● **WHAT TO PRODUCE**
Format the records as a numbered list, beginning at the line containing "Provide the [x, y]" and stopping after the line containing "contact [331, 1644]". Leave out any blank lines.

● **RAW RECORDS**
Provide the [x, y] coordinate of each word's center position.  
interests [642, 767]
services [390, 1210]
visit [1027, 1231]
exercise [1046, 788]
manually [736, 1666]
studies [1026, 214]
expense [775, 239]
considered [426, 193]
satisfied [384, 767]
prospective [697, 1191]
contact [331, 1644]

...

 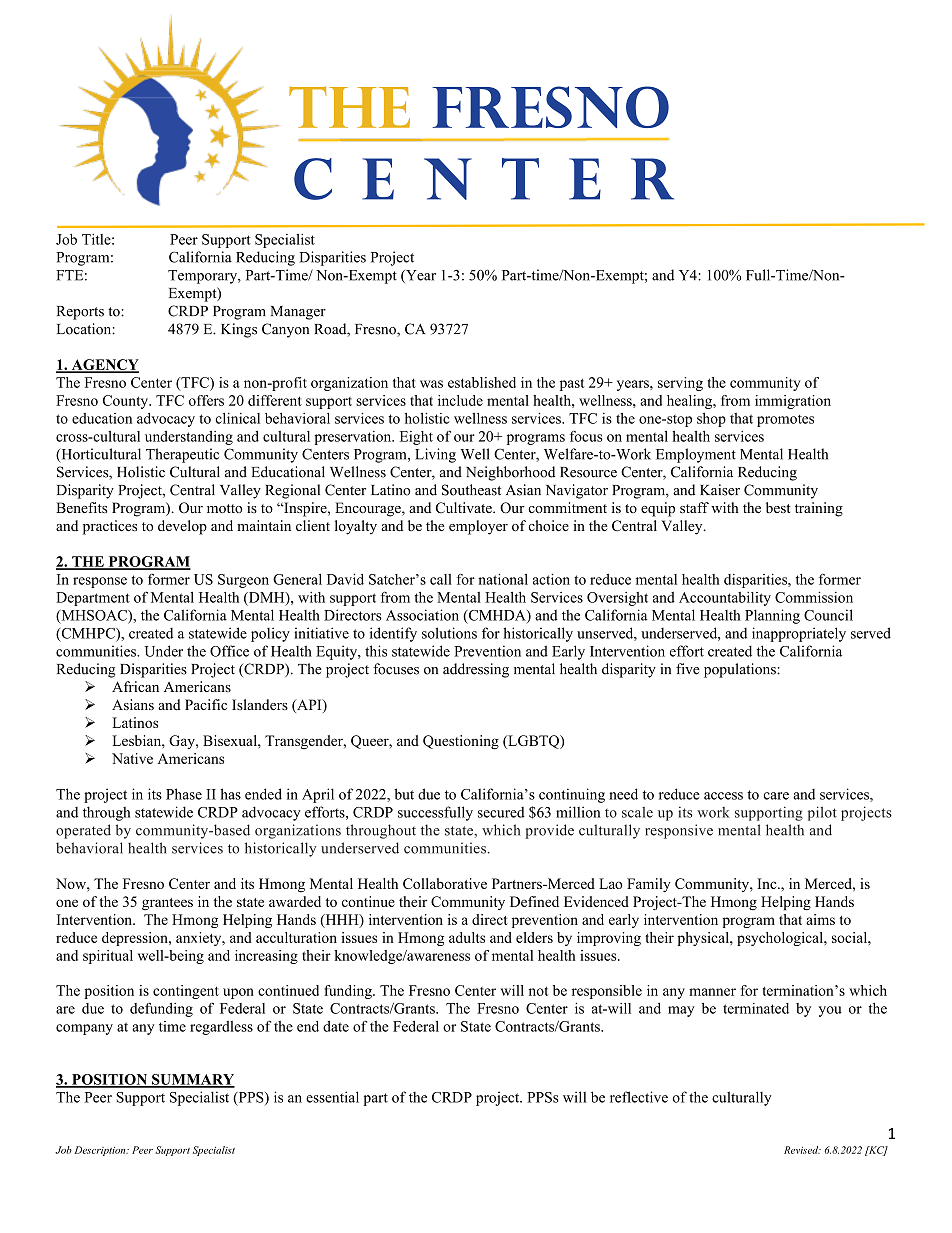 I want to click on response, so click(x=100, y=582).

● **OUTPUT OF THE TASK**
1. Provide the [x, y] coordinate of each word's center position.  
2. interests [642, 767]
3. services [390, 1210]
4. visit [1027, 1231]
5. exercise [1046, 788]
6. manually [736, 1666]
7. studies [1026, 214]
8. expense [775, 239]
9. considered [426, 193]
10. satisfied [384, 767]
11. prospective [697, 1191]
12. contact [331, 1644]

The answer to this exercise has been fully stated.